Update, March 30: Originally scheduled for November, this Mini Law School was postponed. It will now take place on Wednesday, April 4 at 7 p.m.
Tax havens are the modern day equivalent of buried treasure chests: an unknown amount of wealth locked up in an exotic undisclosed location, hidden from view until moved by the owner or otherwise discovered.
But what are the consequences of maintaining or finding foreign accounts in today’s more sophisticated economic and legal system?
Schulich School of Law Professor Geoffrey Loomer hopes to clear up some of the misconceptions about what you can and can’t do with your money offshore during his upcoming Mini Law School lecture: “Buried Treasure: The Use and Abuse of Tax Havens.”
“I’m going to dispel some of the myths about what your legal obligations and rights are under Canadian tax law with respect to having money offshore, and provide some information on how people are using tax havens to either evade tax, which is criminal behaviour, or avoid, mitigate, or reduce their taxes in ways that are legal under Canadian law, but some people might consider improper,” says Prof. Loomer, who specializes in international tax law.
Cracking down on offshore accounts
A tax haven is a jurisdiction with low or no tax on some kinds of income. Well-known tax havens include countries such as the Cayman Islands, Bermuda, Hong Kong, the Channel Islands, Switzerland and Liechtenstein.

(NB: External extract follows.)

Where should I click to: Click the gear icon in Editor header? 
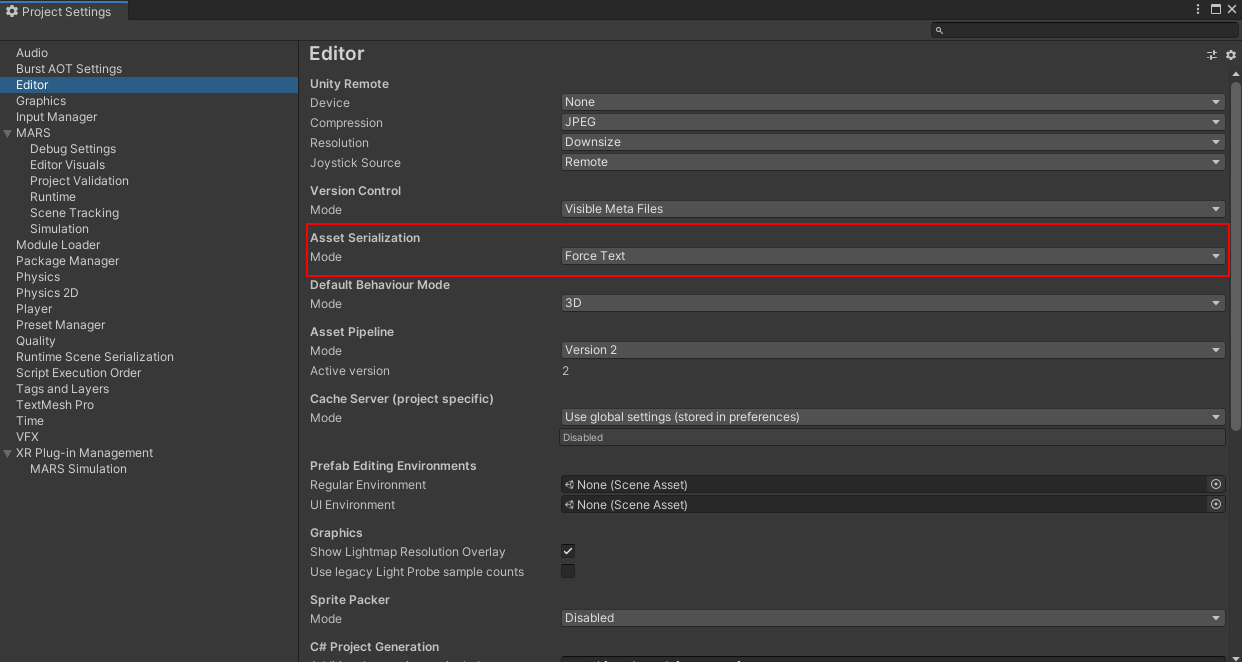point(1231,55)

Prof. Loomer will talk about recent examples of evasion, and discuss how governments around the world have been increasing their efforts to track down offshore accounts and make evaders come forward and pay their tax.
“For Canadian residents, I’m sorry, there’s not really much you can do to not pay tax in Canada on your worldwide income,” he explains. “But people still try, and the Canadian response since about 2008, along with the rest of the G20, has been to try to crack down on that.”

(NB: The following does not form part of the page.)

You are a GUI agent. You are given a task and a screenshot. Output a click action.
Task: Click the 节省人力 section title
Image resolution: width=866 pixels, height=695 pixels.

Much of this has been done, successfully, through a massive expansion of information exchange among countries, including the traditional tax haven holdouts.
While tax law might seem overly technical, Prof. Loomer notes that these issues also have important political and social ramifications, especially in the current climate of the global occupy movements protesting the wealth of the 1 per cent.
“The tax system is designed in part to redistribute wealth from the extremely rich, including large companies and high net-worth individuals. To some extent, the system fails because those are the persons who have access to these methods of either evading or avoiding tax.”